• _Exercise set_:
a) Decide whether each statement below agrees with the discussion of patch clamp setup costs, answering yes or no for each and quoting the exact words of the text that decide it. The statements are: (i) the microscope is the most expensive single component of a rig; (ii) automated planar patch clamp systems work well for cells with complex morphology; (iii) air tables can be found on ebay.
b) From the discussion of patch clamp setup costs, reproduce without any change the part that opens with the words containing "A lot depends" and closes with "advise. Good luck.".

• _Excerpt to read_:
--------------------------------

$50,000 to $75,000 is more realistic, including a quality microscope, which is the most expensive single component (can be >$35K). It really depends on what preparation you want to use, e.g. thick tissue or planar culture, etc. This will dictate how fancy the optics need to be, whether you want an inverted or upright scope, and what type of illumination system you require, which can be significant costs. If you require the ability to patch clamp with more than one electrode for simultaneous recording of multiple cells, the additional micromanipulators and amplifiers will add up fast. The estimates I give are based on traditional patch clamp rigs for work in brain slices and with considerable bells and whistles. It would be possible to do for less with some effort to build components cheaply or to track down used parts for the less critical parts.
Just wanted to add that the 'automated' planar patch clamp systems that would be good for drug screening or high throughput applications will only work well for cells that have a simple morphology. If that is the direction you are going it would be quite different from a conventional neurophysiology patch clamp set up.
A lot depends on your budget and preferences. Are you looking for new parts or will consider also used equipment? I would suggest you to contact Scientifica for a quotation. This will be a good starting point and will give you some idea where actually you stand with your current budget. The guys from Scientifica are quite helpful and will provide you with an expert advise. Good luck.
First look for used components. For a single cell patch clamp setup it would be difficult to keep it under $30K even looking for inexpensive items. An inexpensive rig would need a small air table, faraday cage (home built), simple inverted microscope (used), inexpensive pipette puller (narishige maybe), pipette heat polisher (I find useful), hydraulic micropositioner (don't skimp here), analog amplifier with A/D board and computer or just a newer digital amplifier and computer. Keep your eyes open. I have seen analog systems in great shape put up for sale or bid when newer systems were purchased by the PI.
I don't have such information, but it is a good idea. If you find any sources forward me the links, I will do the same if something interesting emerges.
Air tables, amplifiers, microforges, and microscopes are on ebay. You could build the Faraday cage yourself. I am uncertain regarding software packages for the amplifiers.
Hi, I have helped to equip several labs with electrophysiology and core facility-level imaging setups. Your saving on e-bay could be > 60%. The coins are: 1. most sales come from people who have no idea about equipment they saling and how to test it; 2. Most hardware comes without essential drivers (so, cheek if you can get it, otherwise you will get just a piece of junk). Specifically for Patch clamp setup your price from vendors will be in the range 100k, which includes: micromanipulator 5K-15K; inverted or modular upright microscope 10-60k, +~20 k if you need infrared CCD; amplifier ~10k +5 k software; vibration isolation table 3 k; Faraday cage 2 k; perfusion system 1-3 k; patch pipette puller 4-15 k. All these stuff became permanently available on ebay, and your ebay saving may be > 60 k, if you know wayd.

--------------------------------

• _The data_:
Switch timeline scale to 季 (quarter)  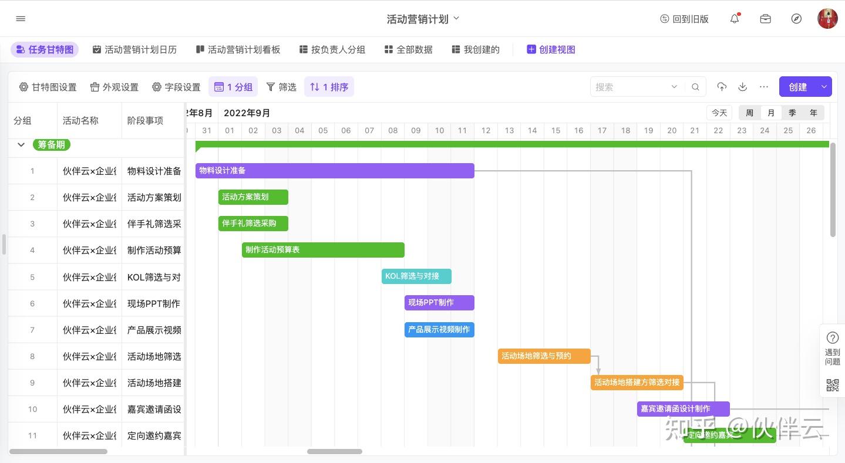[x=792, y=113]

--------------------------------

• _Numbered answers_:
a)
(i) Yes: "a quality microscope, which is the most expensive single component"
(ii) No: "will only work well for cells that have a simple morphology"
(iii) Yes: "Air tables, amplifiers, microforges, and microscopes are on ebay."

b)
A lot depends on your budget and preferences. Are you looking for new parts or will consider also used equipment? I would suggest you to contact Scientifica for a quotation. This will be a good starting point and will give you some idea where actually you stand with your current budget. The guys from Scientifica are quite helpful and will provide you with an expert advise. Good luck.